Q. イソギンチャクが動き回り、一箇所に固定しません。どうしたら良いのでしょう。
A. 飼育されているのが「サンゴイソギンチャク」「タマイタダキイソギンチャク」「LT(ロングテンタクル)アネモネ」のいずれかであれば、結論的には諦めるしかありません(^^;;。
これらのイソギンチャクは自然の海でもしばしば移動しますので、水槽の中で完全に一箇所に固定する事は不可能だと思った方がよいでしょう。一応、ライブロックなどでイソギンが身体を隠しやすい窪みや隙間を作ってやると、そこに定着しやすいとも言いますが、それで必ず成功するものでもありません。
それでも水槽に慣れてくれば、最初期ほどには動き回らず、水流や照明の居心地の良い場所を自分で探し出して、ある程度は落ち着くようになります。それまではじっと待つしかありません。
水槽の前面などにペタッと貼り付かれると鑑賞上は非常に問題ですが、無理やり動かそうとして傷つけたりすると、それが原因で溶けて(死んで)しまったりします。そうなっては元も子もありませんから、やはり我慢するのが一番だと思います。
なお、外部式のパワーフィルターなどを併用している場合、これらのイソギンがその給水口に吸い込まれて傷ついてしまう事が良くあります。この事故を防ぐためには、予め給水口をスポンジフィルターなどでカバーしておくことをお奨めします。
   
Q. イソギンチャクが縮んでいます。大丈夫でしょうか。
A. 夜間や何か餌を与えた後など、イソギンチャクが縮んで小さくいることが、よくあります。一時的なものなら心配する事はありません。逆に、何日もずっと縮んだままと言うのは良くない状態でしょう。それだけでは判断は出来ませんが、よく観察を続けて、もし溶け始めているようなら、すぐ水槽から出して下さい。イソギンチャクが溶けてしまうと、水槽の水質が一気に悪化します。
   
Q. イソギンチャクの餌はどうしたらよいのでしょうか。
A. イソギンチャクの餌としては、アサリの身、イカの切り身、甘エビの身などを与えている方が多いと思います。いずれも生の、固形の餌が中心です。
海水魚ショップには「イソギンチャク用」として液体の餌を売っていますが、この餌を与えては、絶対にいけません。クマノミが入るようなイソギンチャクの身体は、こうした液体の餌を吸収するようには出来ていませんので、何の栄養にもならず、ただ飼育水を汚すだけです。

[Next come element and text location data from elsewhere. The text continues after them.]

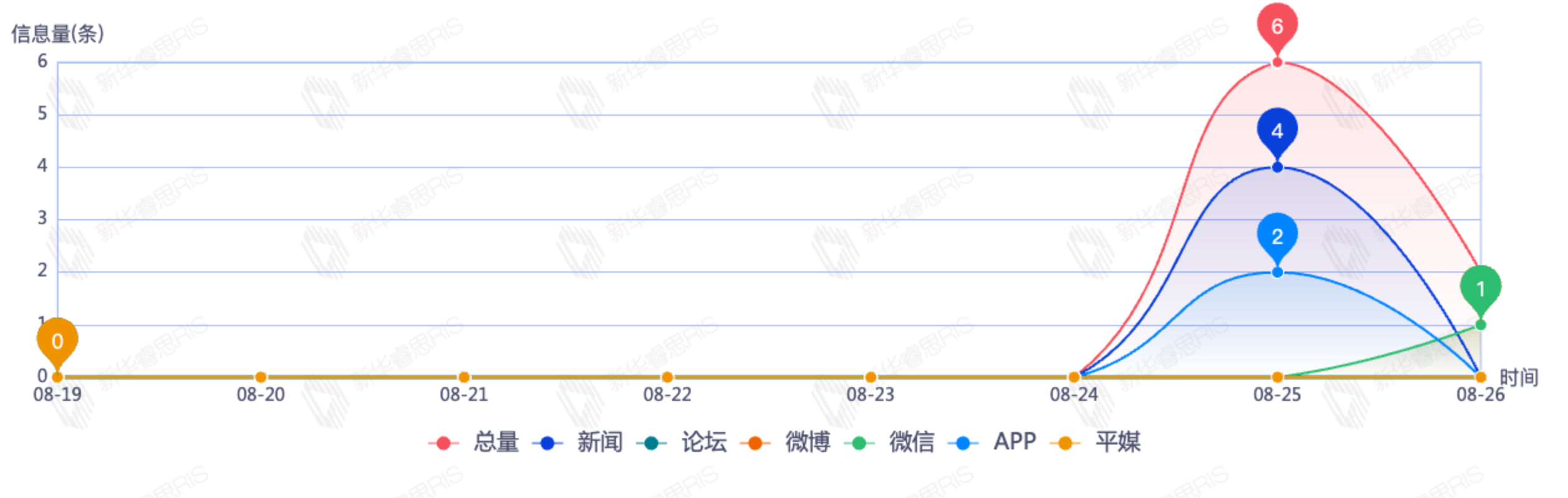Screen dimensions: 1568x498
Task: Click the light blue pin labeled 2
Action: pyautogui.click(x=1277, y=237)
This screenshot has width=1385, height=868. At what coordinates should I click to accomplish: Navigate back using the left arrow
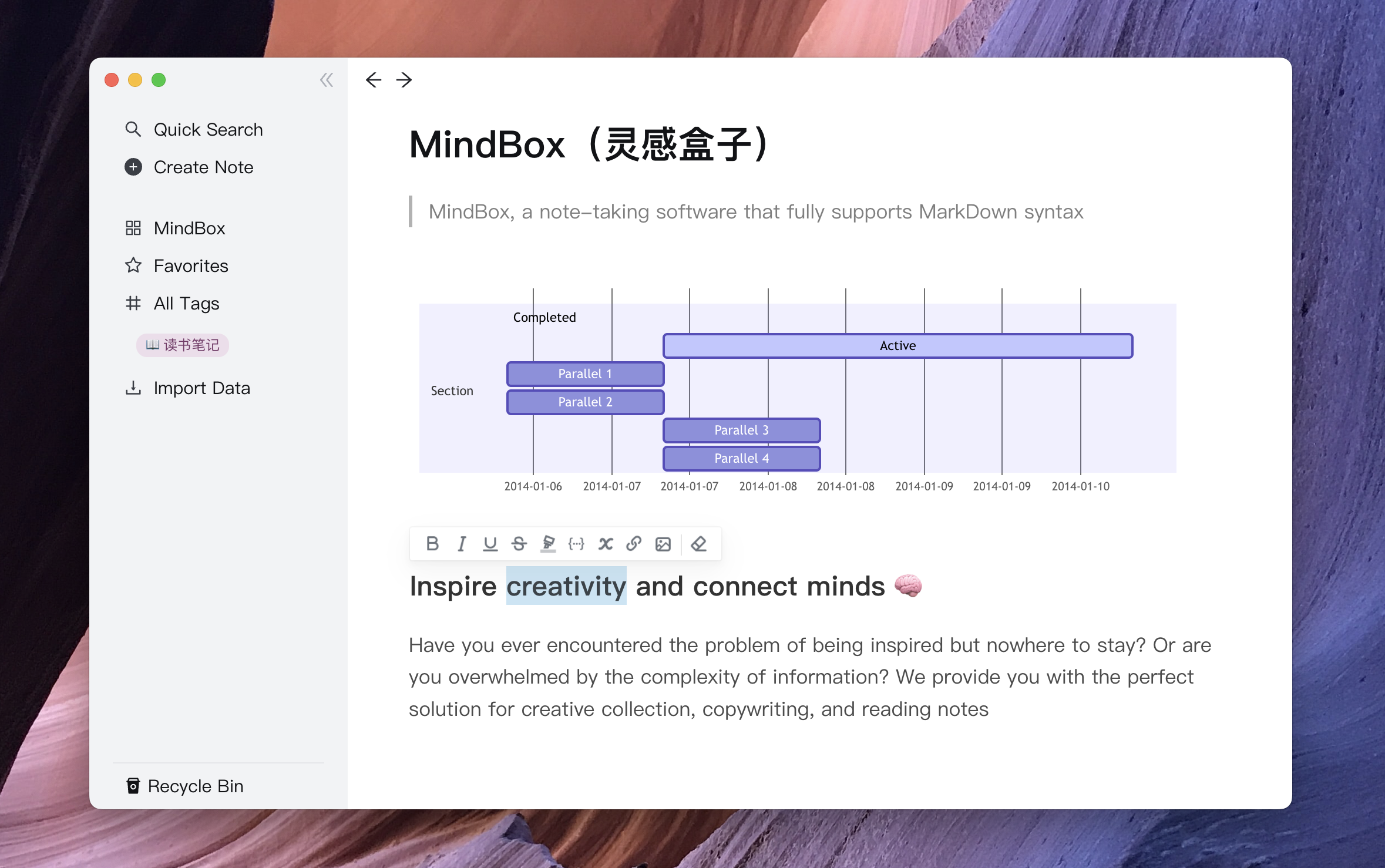click(374, 79)
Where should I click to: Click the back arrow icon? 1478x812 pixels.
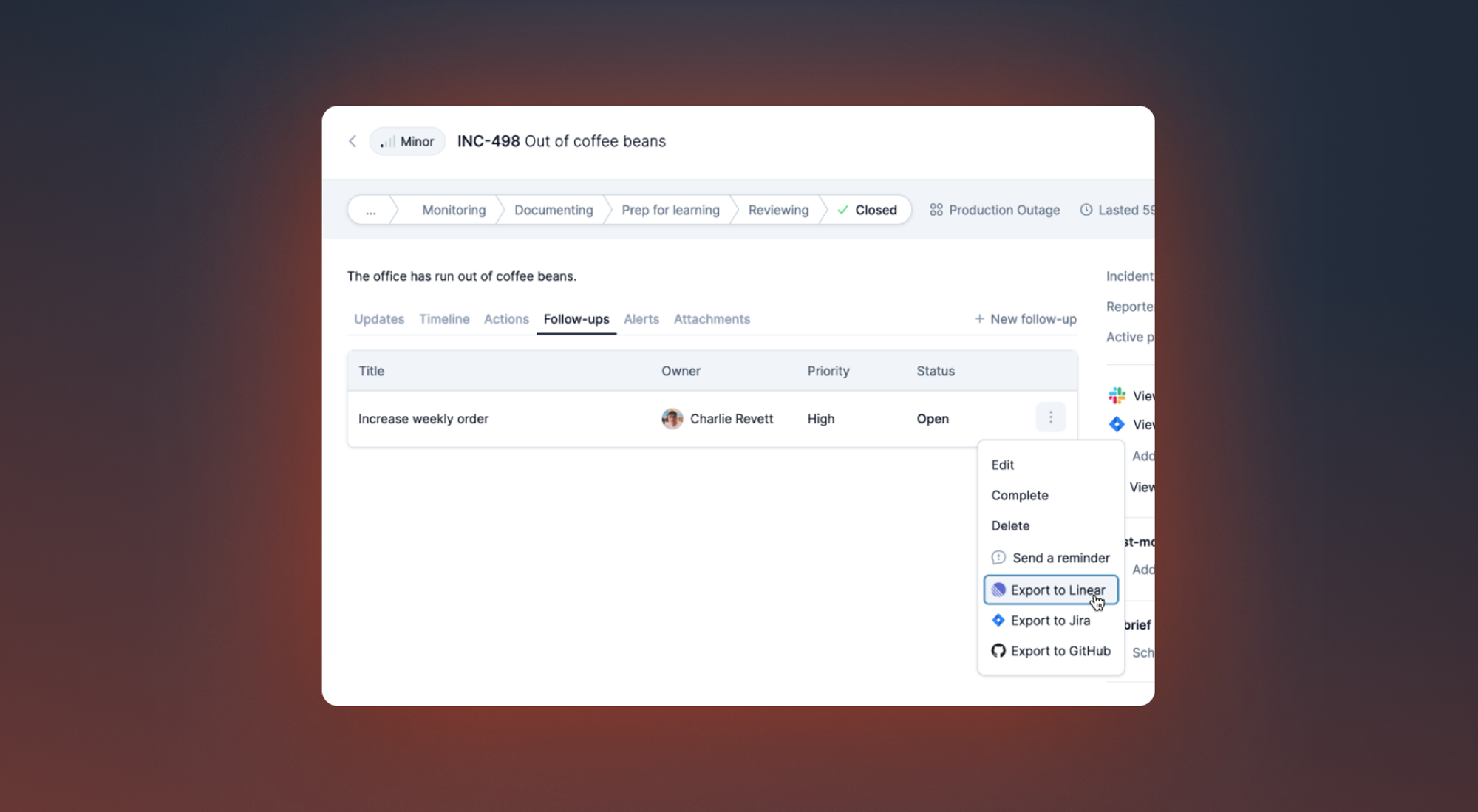[x=353, y=141]
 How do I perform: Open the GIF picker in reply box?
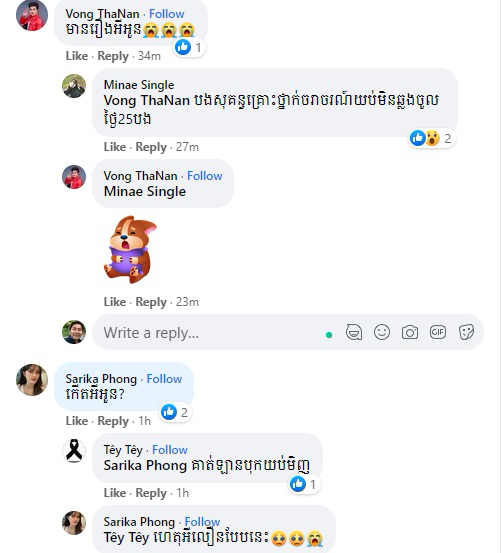click(438, 332)
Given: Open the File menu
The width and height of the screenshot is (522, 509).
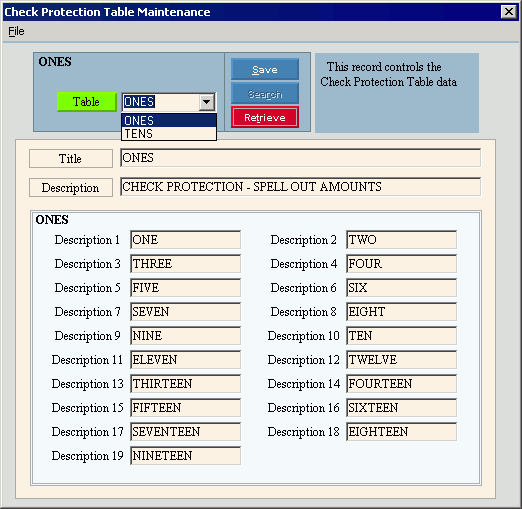Looking at the screenshot, I should pyautogui.click(x=16, y=31).
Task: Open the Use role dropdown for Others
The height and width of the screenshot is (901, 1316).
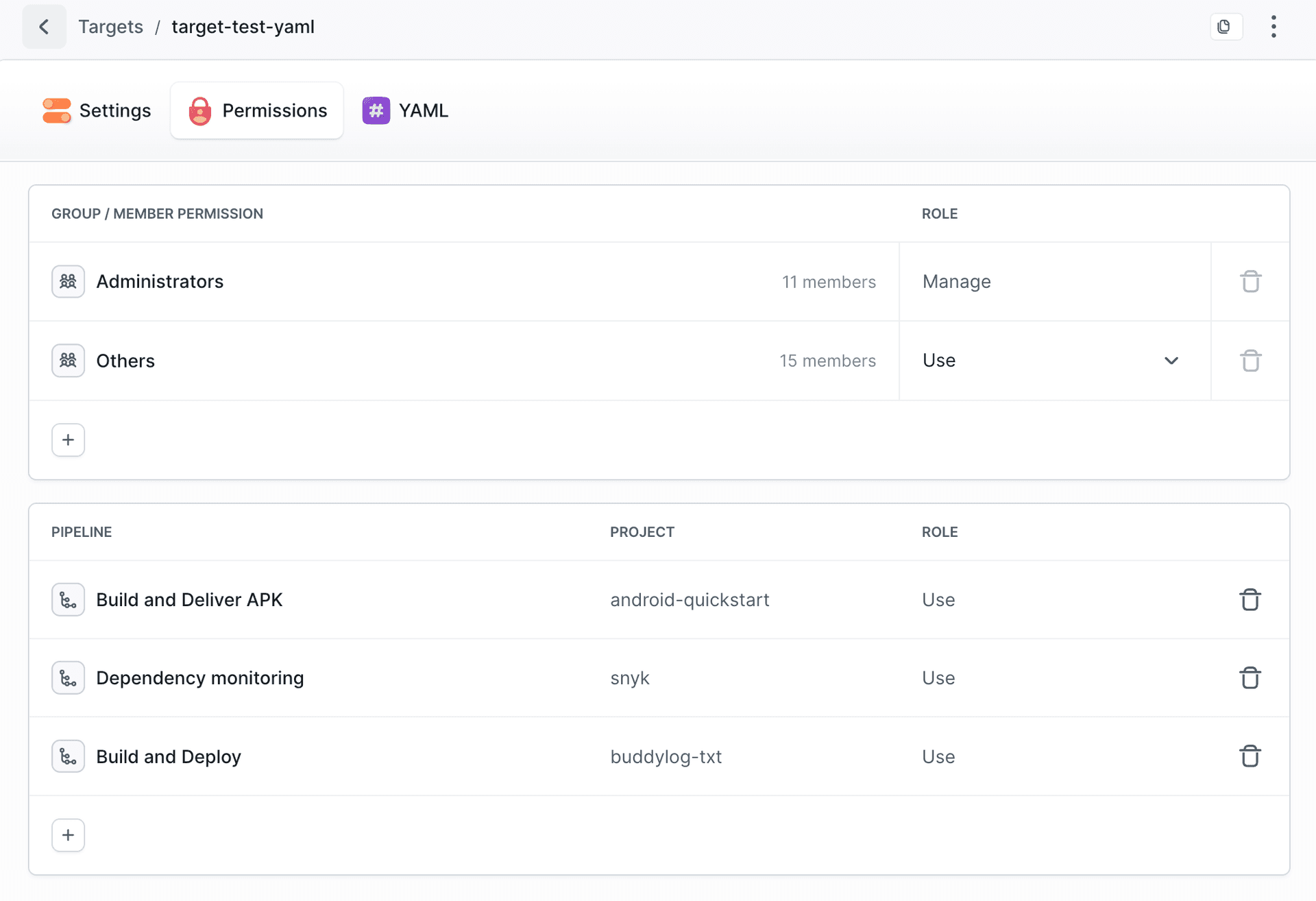Action: coord(1171,360)
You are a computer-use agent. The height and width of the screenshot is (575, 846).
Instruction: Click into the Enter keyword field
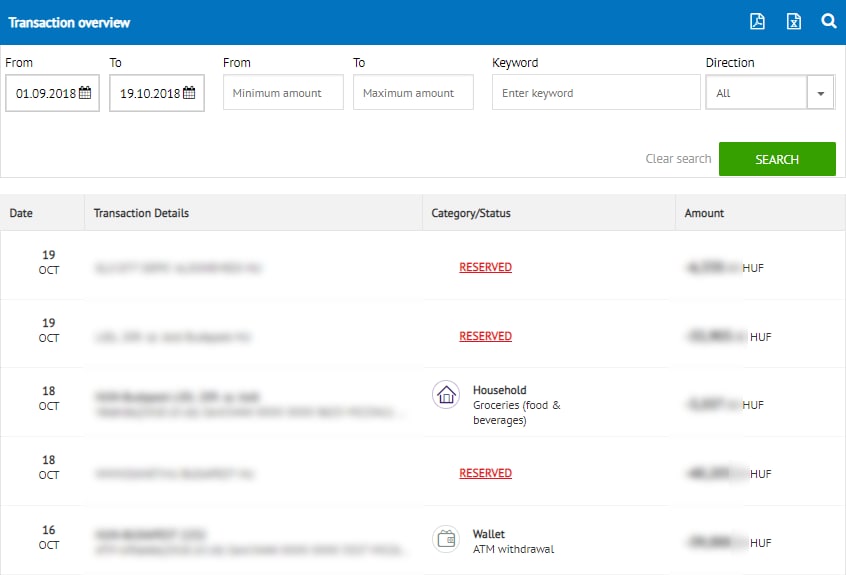click(596, 93)
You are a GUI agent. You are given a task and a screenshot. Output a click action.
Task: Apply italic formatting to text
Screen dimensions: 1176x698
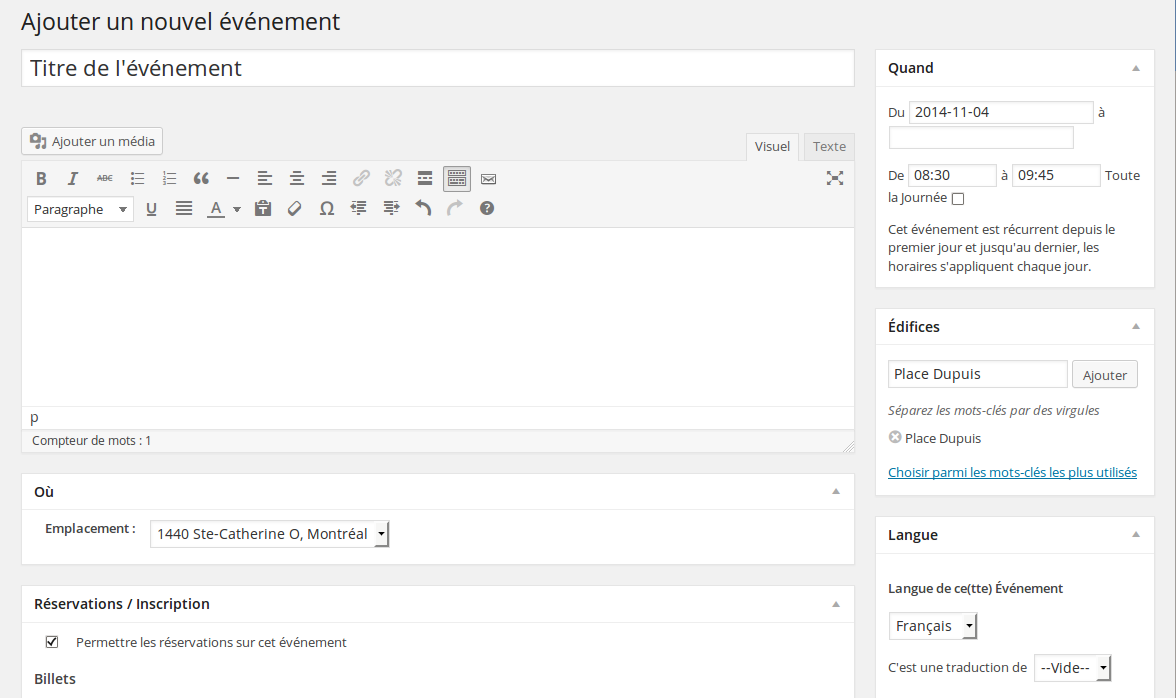[73, 179]
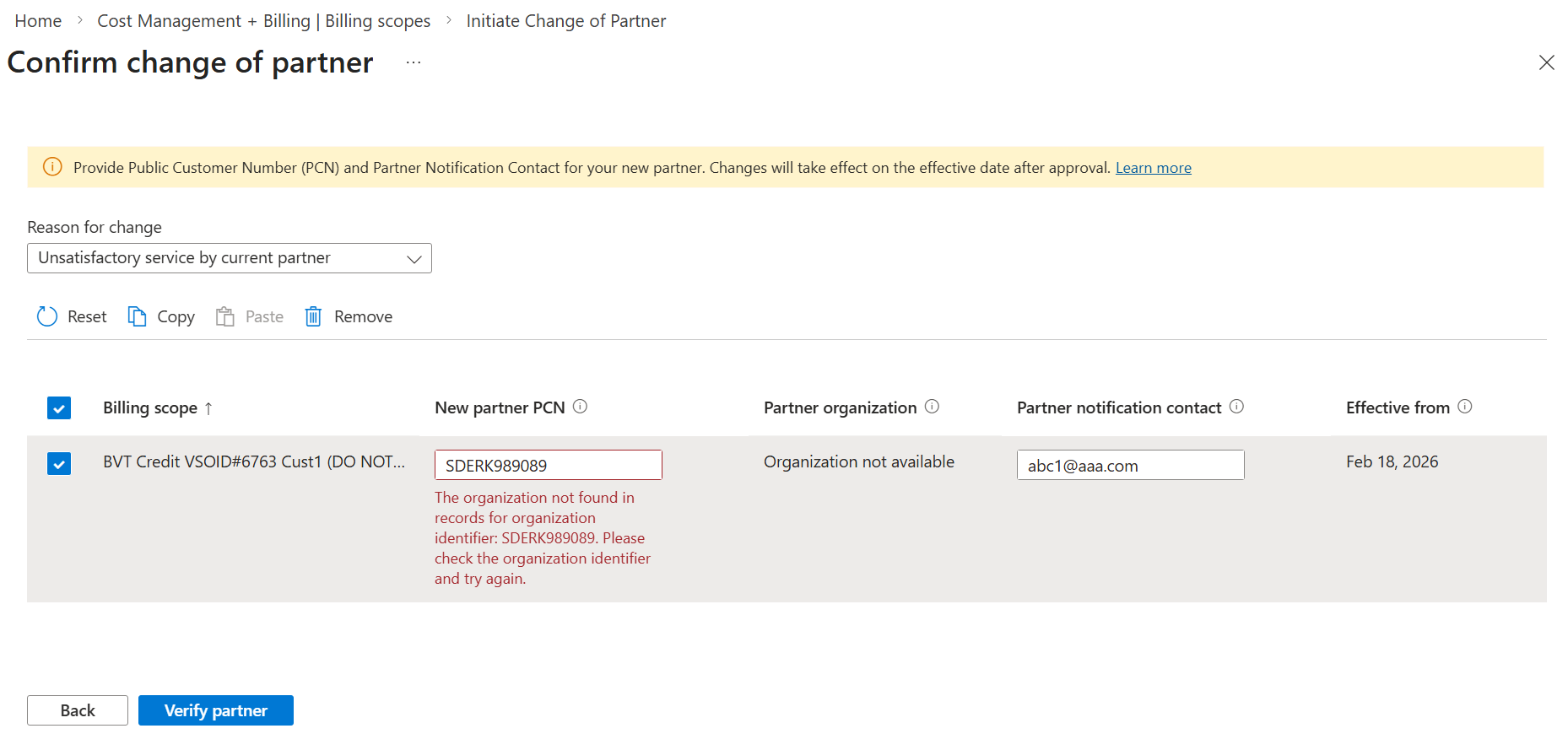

アサリ、イカ、甘エビいずれも、生のものを小さく切って使用すればよいと思います。中には消化を良くするためにすり潰す人もいますが、あまりにも大きな切り身を与えるなどでなければ、そこまでしなくても良いでしょう。
またイソギンが慣れてくれば、クリルなどの乾燥餌を水に戻したものも食べるようです。いずれにせよ、そんなに神経質になる必要はありません。ただし、最初から剥き身で売っているアサリや、既に「糸作り」になっているイカなどには薬品が使われている場合がりますので、そうしたものは避けてください。

ただし、イソギンチャクに餌を与えすぎると、直接、イソギンチャクの体調を崩す元になります。イソギンの大きさにもよりますが、小型水槽で飼育しているイソギンチャクであれば、甘エビをまるごと一匹とか、小さな餌でも毎週与えているとか、それでは与えすぎと思われます。
そもそも自然の海では、イソギンチャクはろくに餌など取れないはずです。餌を与えるのはあくまでもボーナス的なもので、基本は光による光合成で育てることを考えてください。

   
Q. クマノミがイソギンチャクに入ってくれません。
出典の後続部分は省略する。